- What you have to do:
Repeat the data exactly as it appears.
==============================
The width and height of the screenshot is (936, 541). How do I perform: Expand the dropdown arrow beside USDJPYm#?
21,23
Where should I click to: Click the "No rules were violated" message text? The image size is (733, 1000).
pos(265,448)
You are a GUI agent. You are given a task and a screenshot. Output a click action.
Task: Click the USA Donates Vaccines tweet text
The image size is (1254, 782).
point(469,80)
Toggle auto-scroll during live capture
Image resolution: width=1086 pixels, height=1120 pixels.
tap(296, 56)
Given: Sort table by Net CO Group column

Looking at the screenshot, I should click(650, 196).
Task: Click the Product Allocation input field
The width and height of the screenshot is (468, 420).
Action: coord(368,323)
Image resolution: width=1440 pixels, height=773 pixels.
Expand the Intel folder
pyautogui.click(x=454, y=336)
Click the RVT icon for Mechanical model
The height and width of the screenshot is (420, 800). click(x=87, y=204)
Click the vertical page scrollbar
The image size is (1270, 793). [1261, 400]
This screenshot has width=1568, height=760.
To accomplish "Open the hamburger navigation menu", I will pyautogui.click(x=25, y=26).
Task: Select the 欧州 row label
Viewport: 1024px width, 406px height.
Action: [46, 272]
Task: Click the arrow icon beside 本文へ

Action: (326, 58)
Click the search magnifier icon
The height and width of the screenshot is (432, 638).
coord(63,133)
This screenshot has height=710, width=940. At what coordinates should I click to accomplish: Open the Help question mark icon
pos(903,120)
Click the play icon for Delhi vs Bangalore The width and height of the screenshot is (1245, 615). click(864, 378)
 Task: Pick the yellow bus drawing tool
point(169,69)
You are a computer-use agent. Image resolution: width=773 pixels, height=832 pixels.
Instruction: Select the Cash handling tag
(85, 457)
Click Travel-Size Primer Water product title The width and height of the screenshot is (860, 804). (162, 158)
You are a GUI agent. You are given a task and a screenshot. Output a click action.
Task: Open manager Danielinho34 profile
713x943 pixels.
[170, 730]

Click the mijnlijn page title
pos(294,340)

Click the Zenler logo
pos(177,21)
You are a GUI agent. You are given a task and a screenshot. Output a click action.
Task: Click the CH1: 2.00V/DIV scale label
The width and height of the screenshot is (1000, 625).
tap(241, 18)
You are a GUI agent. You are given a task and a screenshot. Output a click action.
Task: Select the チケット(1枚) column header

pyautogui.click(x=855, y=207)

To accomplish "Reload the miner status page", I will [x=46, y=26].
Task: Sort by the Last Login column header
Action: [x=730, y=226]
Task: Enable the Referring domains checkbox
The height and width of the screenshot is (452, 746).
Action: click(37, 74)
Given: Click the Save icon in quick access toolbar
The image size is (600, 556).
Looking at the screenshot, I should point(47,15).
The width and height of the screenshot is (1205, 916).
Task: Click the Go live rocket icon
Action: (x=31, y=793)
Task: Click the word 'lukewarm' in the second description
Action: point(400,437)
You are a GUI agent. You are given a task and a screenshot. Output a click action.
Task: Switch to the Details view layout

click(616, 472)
==============================
- Written answer:
The width and height of the screenshot is (936, 541). How do I perform: Expand the dropdown arrow beside USDJPYm#?
21,23
Where should I click to: Click the "No rules were violated" message text? The image size is (733, 1000).
pos(265,448)
You are a GUI agent. You are given a task and a screenshot. Output a click action.
Task: Click the USA Donates Vaccines tweet text
The image size is (1254, 782).
point(469,80)
Toggle auto-scroll during live capture
Image resolution: width=1086 pixels, height=1120 pixels.
tap(296, 56)
Given: Sort table by Net CO Group column

Looking at the screenshot, I should click(650, 196).
Task: Click the Product Allocation input field
The width and height of the screenshot is (468, 420).
Action: coord(368,323)
Image resolution: width=1440 pixels, height=773 pixels.
Expand the Intel folder
pyautogui.click(x=454, y=336)
Click the RVT icon for Mechanical model
The height and width of the screenshot is (420, 800). click(x=87, y=204)
Click the vertical page scrollbar
The image size is (1270, 793). [1261, 400]
This screenshot has width=1568, height=760.
To accomplish "Open the hamburger navigation menu", I will pyautogui.click(x=25, y=26).
Task: Select the 欧州 row label
Viewport: 1024px width, 406px height.
Action: [46, 272]
Task: Click the arrow icon beside 本文へ

Action: (326, 58)
Click the search magnifier icon
The height and width of the screenshot is (432, 638).
coord(63,133)
This screenshot has height=710, width=940. At what coordinates should I click to accomplish: Open the Help question mark icon
pos(903,120)
Click the play icon for Delhi vs Bangalore The width and height of the screenshot is (1245, 615). click(864, 378)
 Task: Pick the yellow bus drawing tool
point(169,69)
You are a computer-use agent. Image resolution: width=773 pixels, height=832 pixels.
Instruction: Select the Cash handling tag
(85, 457)
Click Travel-Size Primer Water product title The width and height of the screenshot is (860, 804). (162, 158)
You are a GUI agent. You are given a task and a screenshot. Output a click action.
Task: Open manager Danielinho34 profile
713x943 pixels.
[170, 730]

Click the mijnlijn page title
pos(294,340)

Click the Zenler logo
pos(177,21)
You are a GUI agent. You are given a task and a screenshot. Output a click action.
Task: Click the CH1: 2.00V/DIV scale label
The width and height of the screenshot is (1000, 625).
tap(241, 18)
You are a GUI agent. You are given a task and a screenshot. Output a click action.
Task: Select the チケット(1枚) column header

pyautogui.click(x=855, y=207)

To accomplish "Reload the miner status page", I will [x=46, y=26].
Task: Sort by the Last Login column header
Action: [x=730, y=226]
Task: Enable the Referring domains checkbox
The height and width of the screenshot is (452, 746).
Action: click(37, 74)
Given: Click the Save icon in quick access toolbar
The image size is (600, 556).
Looking at the screenshot, I should point(47,15).
The width and height of the screenshot is (1205, 916).
Task: Click the Go live rocket icon
Action: (x=31, y=793)
Task: Click the word 'lukewarm' in the second description
Action: point(400,437)
You are a GUI agent. You are given a task and a screenshot. Output a click action.
Task: Switch to the Details view layout

click(616, 472)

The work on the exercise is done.